» **What this task involves**
Nothing but an exact copy is wanted here: the line with "Oblikovanje (344, 1360)" and all the lines that follow it in the entries below.

» **Exercise data**
────────

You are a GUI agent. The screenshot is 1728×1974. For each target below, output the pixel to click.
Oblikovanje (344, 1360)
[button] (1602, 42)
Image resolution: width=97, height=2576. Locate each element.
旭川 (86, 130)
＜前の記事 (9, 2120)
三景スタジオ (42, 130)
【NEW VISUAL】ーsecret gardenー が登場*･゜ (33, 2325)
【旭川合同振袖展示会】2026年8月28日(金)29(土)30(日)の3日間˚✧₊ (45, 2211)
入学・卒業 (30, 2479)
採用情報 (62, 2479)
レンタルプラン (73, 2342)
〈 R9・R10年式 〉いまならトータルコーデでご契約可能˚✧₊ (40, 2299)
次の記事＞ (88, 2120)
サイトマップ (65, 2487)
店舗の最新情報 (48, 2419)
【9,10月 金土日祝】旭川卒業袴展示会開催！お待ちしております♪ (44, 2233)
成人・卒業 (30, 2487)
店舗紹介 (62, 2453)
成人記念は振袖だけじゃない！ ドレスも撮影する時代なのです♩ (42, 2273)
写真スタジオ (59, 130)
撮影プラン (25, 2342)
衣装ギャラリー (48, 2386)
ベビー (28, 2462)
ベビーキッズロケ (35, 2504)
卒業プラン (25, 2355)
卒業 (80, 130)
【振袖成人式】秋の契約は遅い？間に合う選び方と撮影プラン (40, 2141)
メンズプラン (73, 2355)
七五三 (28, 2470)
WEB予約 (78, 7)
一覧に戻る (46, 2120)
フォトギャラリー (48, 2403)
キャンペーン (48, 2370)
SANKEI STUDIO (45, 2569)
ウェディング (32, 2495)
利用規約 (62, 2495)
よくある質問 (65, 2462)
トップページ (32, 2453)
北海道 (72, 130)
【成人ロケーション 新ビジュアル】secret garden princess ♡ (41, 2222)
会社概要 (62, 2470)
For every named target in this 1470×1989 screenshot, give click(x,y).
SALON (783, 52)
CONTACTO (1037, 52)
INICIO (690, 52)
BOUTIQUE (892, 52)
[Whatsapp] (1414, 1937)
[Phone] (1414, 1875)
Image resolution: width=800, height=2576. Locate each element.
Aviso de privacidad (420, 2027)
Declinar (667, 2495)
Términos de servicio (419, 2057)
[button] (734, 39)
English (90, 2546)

────────

» **Output below**
Oblikovanje (344, 1360)
[button] (1602, 42)
Image resolution: width=97, height=2576. Locate each element.
旭川 (86, 130)
＜前の記事 (9, 2120)
三景スタジオ (42, 130)
【NEW VISUAL】ーsecret gardenー が登場*･゜ (33, 2325)
【旭川合同振袖展示会】2026年8月28日(金)29(土)30(日)の3日間˚✧₊ (45, 2211)
入学・卒業 (30, 2479)
採用情報 (62, 2479)
レンタルプラン (73, 2342)
〈 R9・R10年式 〉いまならトータルコーデでご契約可能˚✧₊ (40, 2299)
次の記事＞ (88, 2120)
サイトマップ (65, 2487)
店舗の最新情報 (48, 2419)
【9,10月 金土日祝】旭川卒業袴展示会開催！お待ちしております♪ (44, 2233)
成人・卒業 (30, 2487)
店舗紹介 (62, 2453)
成人記念は振袖だけじゃない！ ドレスも撮影する時代なのです♩ (42, 2273)
写真スタジオ (59, 130)
撮影プラン (25, 2342)
衣装ギャラリー (48, 2386)
ベビー (28, 2462)
ベビーキッズロケ (35, 2504)
卒業プラン (25, 2355)
卒業 (80, 130)
【振袖成人式】秋の契約は遅い？間に合う選び方と撮影プラン (40, 2141)
メンズプラン (73, 2355)
七五三 (28, 2470)
WEB予約 (78, 7)
一覧に戻る (46, 2120)
フォトギャラリー (48, 2403)
キャンペーン (48, 2370)
SANKEI STUDIO (45, 2569)
ウェディング (32, 2495)
利用規約 (62, 2495)
よくある質問 (65, 2462)
トップページ (32, 2453)
北海道 (72, 130)
【成人ロケーション 新ビジュアル】secret garden princess ♡ (41, 2222)
会社概要 (62, 2470)
For every named target in this 1470×1989 screenshot, give click(x,y).
SALON (783, 52)
CONTACTO (1037, 52)
INICIO (690, 52)
BOUTIQUE (892, 52)
[Whatsapp] (1414, 1937)
[Phone] (1414, 1875)
Image resolution: width=800, height=2576. Locate each element.
Aviso de privacidad (420, 2027)
Declinar (667, 2495)
Términos de servicio (419, 2057)
[button] (734, 39)
English (90, 2546)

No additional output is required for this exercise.